If you’ve never used one, you probably don’t think about check-cashing services very much. But if you’re one of the 17 million Americans without a bank account, you could well spend seven hundred dollars a year getting access to your own money, not counting a few hundred more to turn it back into checks to pay bills. Those are sobering numbers, especially if the reason you don’t have a bank account is that you make less than $20,000 a year, and you can’t afford one.
Broke, USA is the story of the poverty industry, the network of subprime mortgage brokers, pawnbrokers, and payday lenders who keep poor Americans poor by charging exorbitant fees and usurious interest rates for services their customers otherwise wouldn’t have at all. People living paycheck to paycheck may pay monthly fees to carry credit cards with interest of 29 percent. They may buy appliances and furniture through a rent-to-own store, making small payments that add up over time to two or three times what the items are worth. They may sell their future tax refunds at a steep discount, like Esau begging for a mess of pottage. They may pawn their guitars, their jewelry, or the titles to their cars.
Or they may, in effect, pawn their next paychecks. Rivlin says, “Payday lending was a late entry in the Poverty, Inc. phenomenon—the first payday lender didn’t go public until 2004—but it is at once more pervasive than any of its scruffy, low-rent cousins and far more controversial.” Broke, USA shows us what the controversy is made of, visiting the Las Vegas trade show of FiSCA, the Financial Service Centers of America, “a rebranding at once more respectable and opaque.”

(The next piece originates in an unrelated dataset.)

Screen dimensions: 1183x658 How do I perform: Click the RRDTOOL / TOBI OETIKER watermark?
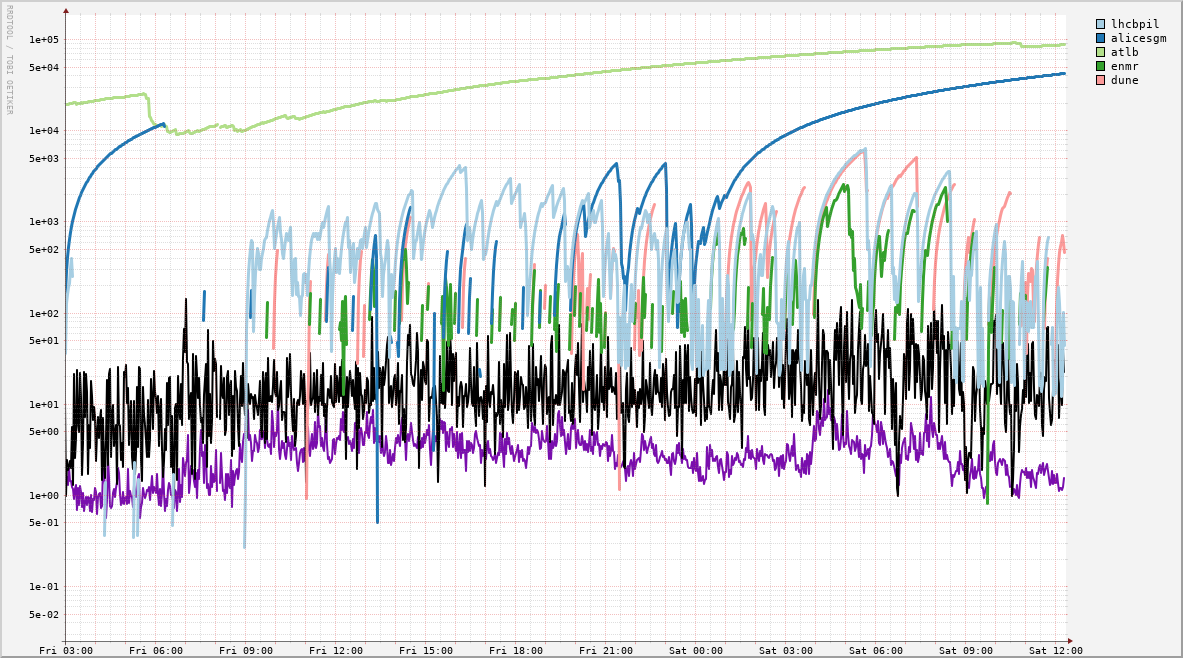[10, 59]
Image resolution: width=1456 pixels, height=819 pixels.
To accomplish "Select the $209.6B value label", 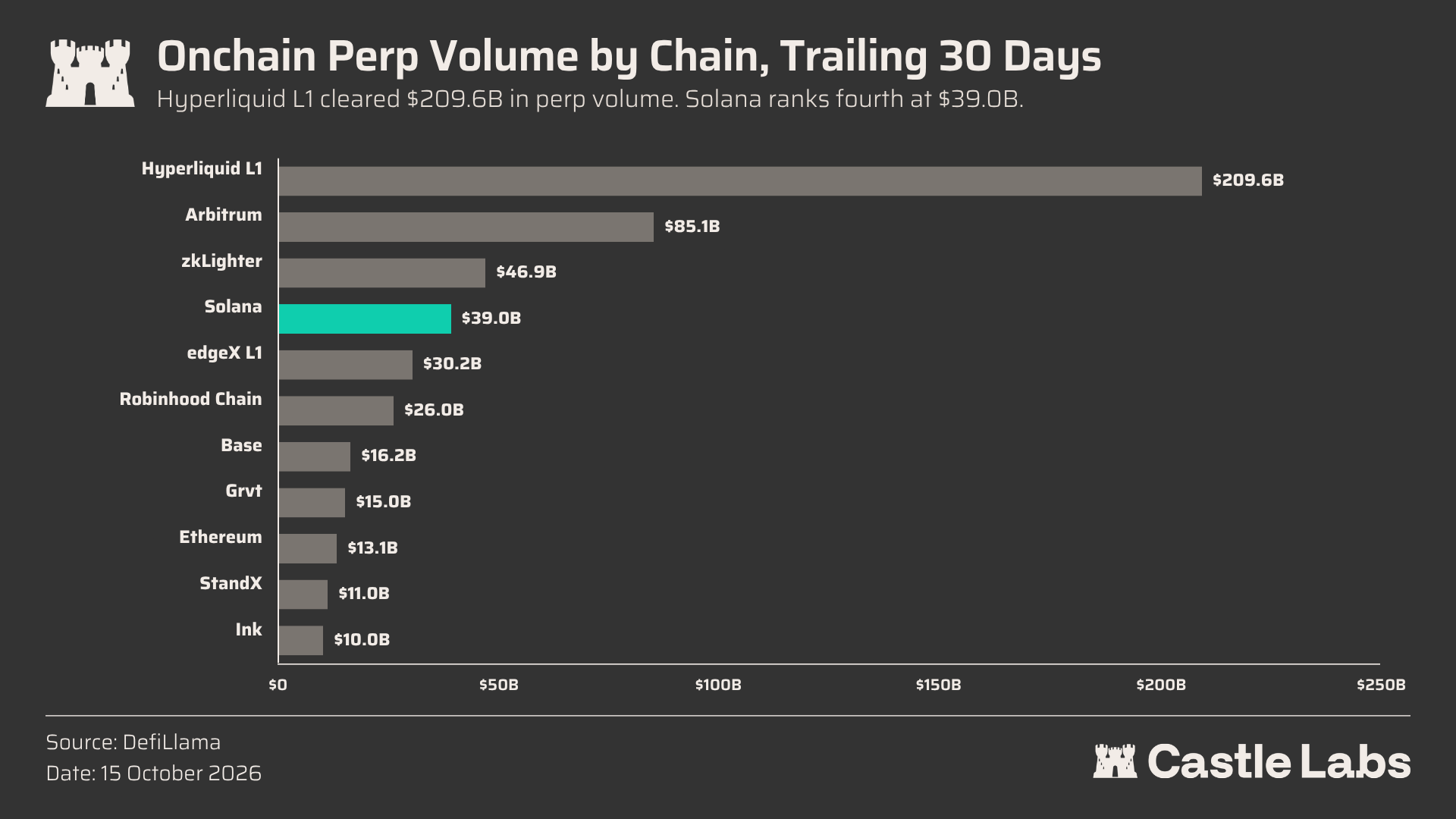I will [1248, 180].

One of the stars of the book is W. Allen Jones, Jr., of Cleveland, Tennessee, who in 16 years made several hundred million dollars out of $200 one-week loans, issued through some 1,300 Check Into Cash stores. Jones has a compulsion to defend his business against consumer advocates and attorneys general. He feels they conspire to deprive him of an honest living. He bursts with pride over the jobs he’s created, and the help he’s given desperate people who have nowhere else to turn.

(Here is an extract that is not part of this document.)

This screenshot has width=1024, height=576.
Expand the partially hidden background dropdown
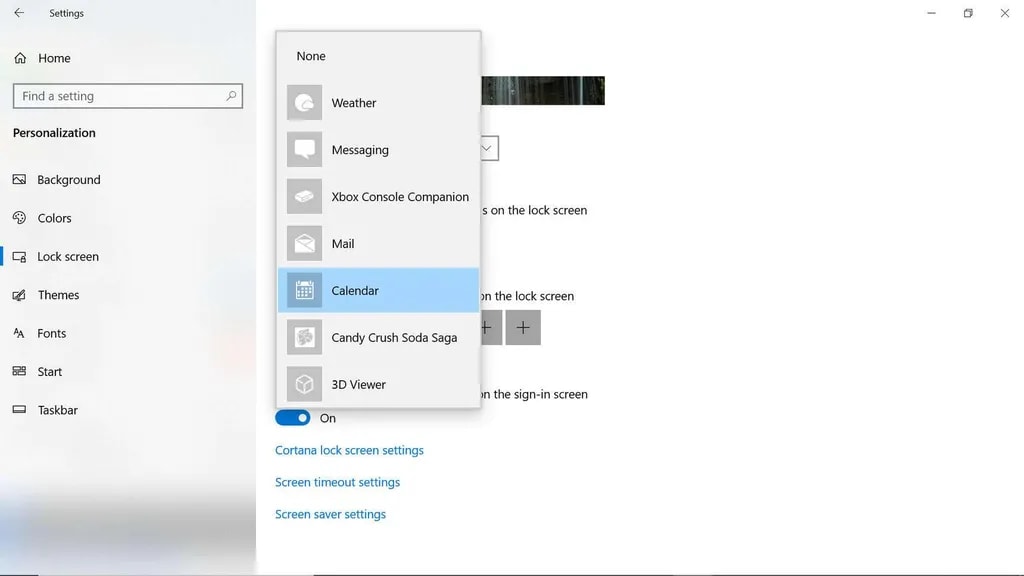point(489,149)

Rivlin shows us the opponents, too, like those who fought a 2008 pro-payday referendum in Ohio with the slogan, “Is 391 Percent Too High?” North Carolina’s Center for Responsible Lending was only a small player in that fight, but its founder, Martin Eakes, had long been involved in campaigns to regulate subprime mortgages, which ravaged the lives and finances of the working poor for years before spreading up the economic scale over the past decade. Eakes is another unforgettable character, an idealistic philosophy major turned lawyer and “a virtuoso workaholic—a man who approaches the job as if it were an extreme sport.”

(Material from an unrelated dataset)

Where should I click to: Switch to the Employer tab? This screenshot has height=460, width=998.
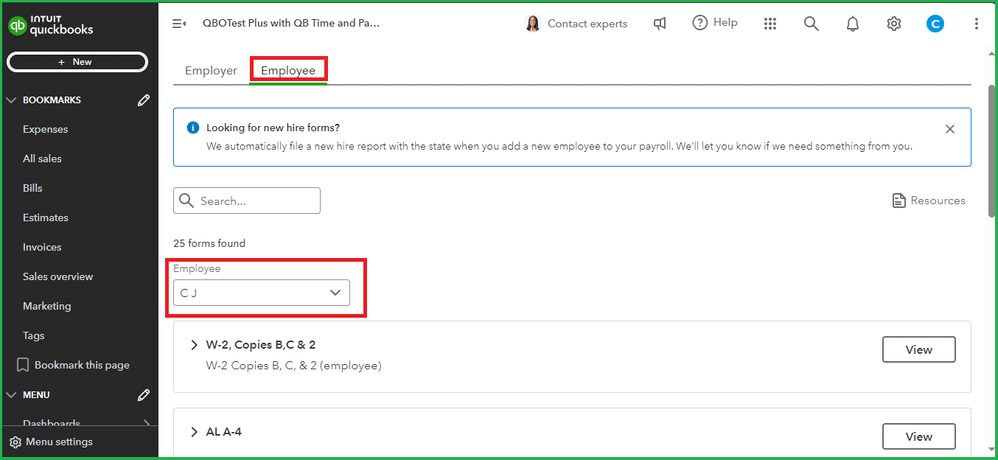point(211,71)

The realities of subprime mortgage demand that kind of energy. Rivlin tells heartrending stories of people in Atlanta who lost houses they owned because they needed to fix a leaky roof. He says, “There was something unmistakably predatory about this earliest iteration of the subprime story. Solicitations for easy money came in the mail and over the phone and sometimes with a knock on the door by a home repair huckster working in tandem with a mortgage broker.”
More disturbing still, these small-time crooks had big-money backers. In 1991, public interest lawyers in Atlanta charged that Fleet Finance, a subsidiary of Rhode Island-based Fleet Bank, had been using pass-through companies to write loans with interest rates over 23 percent, with predictable results: “In 1991, Fleet foreclosed on the homes of nearly 13 percent of the residents with whom it did business in Atlanta and its suburbs.”